An event filter is a WMI class that describes which events WMI delivers to a physical consumer. For example, an event filter can instruct WMI to deliver to a consumer all power management events, or all system reboot events. An event filter also describes the conditions under which WMI delivers the events. An event filter can specify an intrinsic or extrinsic event; and the filter can refer to events that originate in the namespace—that is, other than the namespace of the filter. The permanent consumer must have the same CreatorSID in the consumer, filter, and binding instances. For more information, see Receiving Events Securely.

The following procedure describes how to create an event filter.

Aa389741.wedge(en-us,VS.85).gifTo create an event filter

  1. Create an instance of the WMI __EventFilter system class.
  2. Create a unique identifier for your filter with the Name property, in one of two ways:

    • Use a private scheme.

      Arbitrarily naming your event filters works as long as you do not conflict with other filter naming schemes. You must avoid naming conflicts because adding an instance with a duplicate Name value overwrites the old instance.

    • Use a globally unique identifier (GUID).

      If you leave Name empty, WMI fills Name with a GUID.

  3. Describe the type of event you want filtered with the Query property.

    The Query property contains the WMI Query Language (WQL) query that describes the type of event you want filtered. You can achieve precise filtering using a variety of operators and extensions to WQL.

    An NT Log event is generated when a query from a permanent event consumer fails. The event's source is WinMgmt, the event ID is 10, and the event type is Error.

    WMI is more efficient at processing restrictive, specific queries than broad queries. By creating a specific query, you can avoid unnecessary inter-process communication and network traffic. In cases of events generated by a provider, WMI performs the filtering in process to the provider; this ensures that only events matching the filter incur the interprocess communication cost.

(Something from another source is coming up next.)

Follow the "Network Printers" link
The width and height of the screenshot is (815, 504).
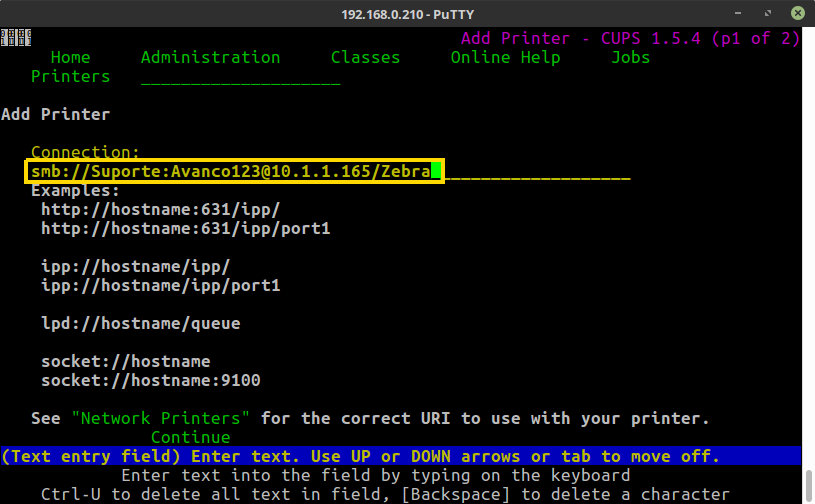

For more information, see Querying WMI.

  4. Set the QueryLanguage property to the type of query language you use in the Query property.

    You will almost always set QueryLanguage to "WQL".

The following code example describes an event filter that signals an event each time WMI creates an instance of the __TimerEvent class in the root\cimv2 namespace.

instance of __EventFilter as $FILTER
{
    Name = "MyFilterName";
    Query = "select * from __TimerEvent where TimerID=\"MyTimer\"";
    QueryLanguage = "WQL";
    EventNamespace = "\root\cimv2";

    // this is the Administrators SID in array of bytes format
    CreatorSID = {1,2,0,0,0,0,0,5,32,0,0,0,32,2,0,0}; 
};

The EventNamespace property specifies the namespace from which the events originate. You do not have to create an instance of the filters in the namespace where the events originate. If you do not specify the namespace, then WMI creates the filter in the default namespace. The intrinsic events classes, such as __InstanceOperationEvent are available in every namespace.